Известно, что она говорила то же самое относительно моего влияния на Андре. Кто же из них питал нежные чувства ко мне? И чем были Альбертина и Андре в своем подлинном существе? Чтобы узнать это, нужно бы было остановить вас, не жить больше в непрестанном ожидании вас, когда вы приходите всегда иными, нужно бы было не любить вас больше, чтобы вас определить, не ведать больше ваших бесконечно разнообразных и всегда сбивающих с толку появлений, о девушки, о луч, мелькающий в вихре трепета, которым мы наполняемся при каждой встрече с вами, едва вас узнавая, — в головокружительной скорости света! Может быть, мы бы не знали этой скорости, и все казалось бы нам неподвижным, если бы половое влечение не гнало нас к вам, золотые капельки, всегда разные, всегда превосходящие наши ожидания! При каждой новой встрече девушка так мало походит на то, чем она была прошлый раз (разбивая вдребезги, едва только мы замечаем ее, сохранившееся у нас воспоминание о ней и наполнявшее нас желание), что постоянство характера, которым мы ее наделяем, является чисто фиктивным, оно вызвано простым удобством речи. Нам изобразили какую-нибудь красивую девушку милой, любящей, исполненной самых нежных чувств. Наше воображение верит этому на слово, и когда перед нами впервые появляется окаймленный кудрявыми локонами белокурых волос овал ее розового личика, мы почти боимся, что эта слишком добродетельная сестра охладит нас самой своей добродетелью, никогда не станет нашей любовницей, как нам хотелось бы. Во всяком случае, сколько признаний делаем мы ей с первой же минуты нашего знакомства, доверяясь благородству ее сердца, сколько планов замышляем мы совместно. Но через несколько дней мы сожалеем о своей доверчивости, ибо розовая девушка, с которой мы познакомились, обращается к нам при второй встрече со словами похотливой фурии.

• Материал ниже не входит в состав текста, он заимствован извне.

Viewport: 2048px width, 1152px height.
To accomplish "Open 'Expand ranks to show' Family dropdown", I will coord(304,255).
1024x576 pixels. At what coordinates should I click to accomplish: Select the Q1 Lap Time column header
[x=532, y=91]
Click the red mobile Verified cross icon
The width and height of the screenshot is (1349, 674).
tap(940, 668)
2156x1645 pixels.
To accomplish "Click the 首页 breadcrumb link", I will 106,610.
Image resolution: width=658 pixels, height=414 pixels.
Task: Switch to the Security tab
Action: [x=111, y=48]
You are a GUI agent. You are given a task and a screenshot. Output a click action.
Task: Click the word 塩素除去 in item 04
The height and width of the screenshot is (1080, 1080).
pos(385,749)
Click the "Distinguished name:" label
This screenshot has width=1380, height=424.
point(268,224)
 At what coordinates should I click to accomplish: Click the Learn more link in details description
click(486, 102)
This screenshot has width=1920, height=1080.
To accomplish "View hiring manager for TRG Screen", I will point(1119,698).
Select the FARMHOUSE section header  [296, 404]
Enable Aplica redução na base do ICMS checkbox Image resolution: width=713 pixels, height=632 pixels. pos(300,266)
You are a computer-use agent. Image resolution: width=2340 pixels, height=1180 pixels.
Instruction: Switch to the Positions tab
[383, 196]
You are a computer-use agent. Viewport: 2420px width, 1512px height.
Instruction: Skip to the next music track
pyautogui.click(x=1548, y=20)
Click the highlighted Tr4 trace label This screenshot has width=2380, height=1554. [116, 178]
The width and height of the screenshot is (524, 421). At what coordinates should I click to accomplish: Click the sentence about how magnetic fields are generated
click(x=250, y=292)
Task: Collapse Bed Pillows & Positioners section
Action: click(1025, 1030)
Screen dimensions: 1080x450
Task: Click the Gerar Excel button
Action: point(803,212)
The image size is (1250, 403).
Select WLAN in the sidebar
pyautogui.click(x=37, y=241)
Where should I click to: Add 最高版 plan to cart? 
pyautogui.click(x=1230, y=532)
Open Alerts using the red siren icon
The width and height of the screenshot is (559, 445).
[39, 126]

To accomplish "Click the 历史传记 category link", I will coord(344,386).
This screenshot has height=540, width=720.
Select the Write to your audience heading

А что касается мелькающих лиц, которые нам рисуются в розовом свете лихорадочного возбуждения, то может статься даже, что черты их изменило какое-нибудь внешнее по отношению к этим девушкам movimento: так случилось вероятно и с моими бальбекскими приятельницами.
Родные превозносят вам кротость, чистоту какой-нибудь девицы. Но потом они чувствуют, что вы бы предпочли нечто более пряное, и советуют девице вести себя более непринужденно. Но кто же она сама по себе: скромница, развязная? Пожалуй, ни то ни другое, но способна приобщиться множеству различных возможностей в головокружительном потоке жизни. По отношению к другой девице, вся привлекательность которой заключалась в своего рода неукротимости (которую мы рассчитывали сломить по-своему), — например, по отношению к бесстрашной бальбекской прыгунье, которая почти задевала ногами головы перепуганных стариков, — какое, напротив, разочарование, если, раскрывая нам новое свое лицо, когда мы расточаем ей нежности, вызванные воспоминанием о стольких ее дерзостях в обращении с другими, девица эта с самого начала заявляет нам, что она робкая, что она никогда не умеет сказать ничего умного человеку, которого видит в первый раз, так ей бывает страшно, и что только по прошествии двух недель она будет с вами разговаривать спокойно. Сталь превратилась в вату, вам не над чем больше пытать свою силу, потому что ваша знакомая сама потеряла всю свою прочность. Сама; но, может быть, по нашей вине, ибо нежные слова, с которыми мы обратились к Суровости, может быть, внушили ей, даже если поведение ее не было рассчитанным, желание быть мягкой.